#### [THINGS TO DO]
[a] Copy the BootManager forum thread word for word from "I successfully restored" to "find out why.".
[b] In the BootManager forum thread, what size did runnirr set system to so the Nandroid restore would work?
[c] Continue the BootManager forum thread from where it stops.

#### [DOCUMENT SECTION]
Segment Open

Have you tried using just a deodexed .602 in one of the slots and not just a backup of a stock rom. If not give that a shot. That\'s how I got it to work. I\'m using mobile sensei\'s deodexed .602. The one that hasent been debloted and still has all the blur. Only thing that\'s been done is deodexed.


----------



## runnirr (Aug 27, 2011)

Just for reference, I already posted this in the other thread about stock in BootManager.

I successfully restored a stock rooted Nandroid to a slot, but had to change the size of system in BootManager to 290 (default is 270) after that change, the Nandroid restore worked. Apparently it runs out of space otherwise. As always, ymmv.


----------



## cubsfan187 (Jul 17, 2011)

I tried that and it didn't work. I have been emailing with the dev's since yesterday and sending the logs to them, It seems that it will create the system.img OR the data.img. Not both. We're trying to find out why.


----------



## DrkDroid (Jun 22, 2011)

I bit the bullet.....got the app:.....bad idea.....anyone willing to help me get it going? I'm so frustrated right now I'm about to have a meltdown....LOL

Sent from my ADR6400L using Tapatalk


----------



## runnirr (Aug 27, 2011)

Segment Closed

#### [DATASET SECTION]

Segment Open

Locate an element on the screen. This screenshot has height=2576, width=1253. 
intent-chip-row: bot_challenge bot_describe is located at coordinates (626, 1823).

Segment Closed

#### [ANSWERS TO THE TASKS]
[a]
I successfully restored a stock rooted Nandroid to a slot, but had to change the size of system in BootManager to 290 (default is 270) after that change, the Nandroid restore worked. Apparently it runs out of space otherwise. As always, ymmv.


----------



## cubsfan187 (Jul 17, 2011)

I tried that and it didn't work. I have been emailing with the dev's since yesterday and sending the logs to them, It seems that it will create the system.img OR the data.img. Not both. We're trying to find out why.

[b] 290, up from the default of 270.

[c]
jcthemes said:


> I bit the bullet.....got the app:.....bad idea.....anyone willing to help me get it going? I'm so frustrated right now I'm about to have a meltdown....LOL
> 
> Sent from my ADR6400L using Tapatalk


how far have you gotten? did you read through the instructions? I'll try to help where I can.

Whats your phone rom?


----------



## DrkDroid (Jun 22, 2011)

runnirr said:


> how far have you gotten? did you read through the instructions? I'll try to help where I can.
> 
> Whats your phone rom?


I'm running the newest miui, and everytime I try to set it as the phone rom there's an error that says to make sure its a 2nd init...

Sent from my DROIDX using Tapatalk


----------



## cubsfan187 (Jul 17, 2011)

I'm guessing that you have the newest su app too correct? Something about that app makes boot manager act strange until you turn off the logging portion in the settings. Then it should be ok. Try that and see if it works.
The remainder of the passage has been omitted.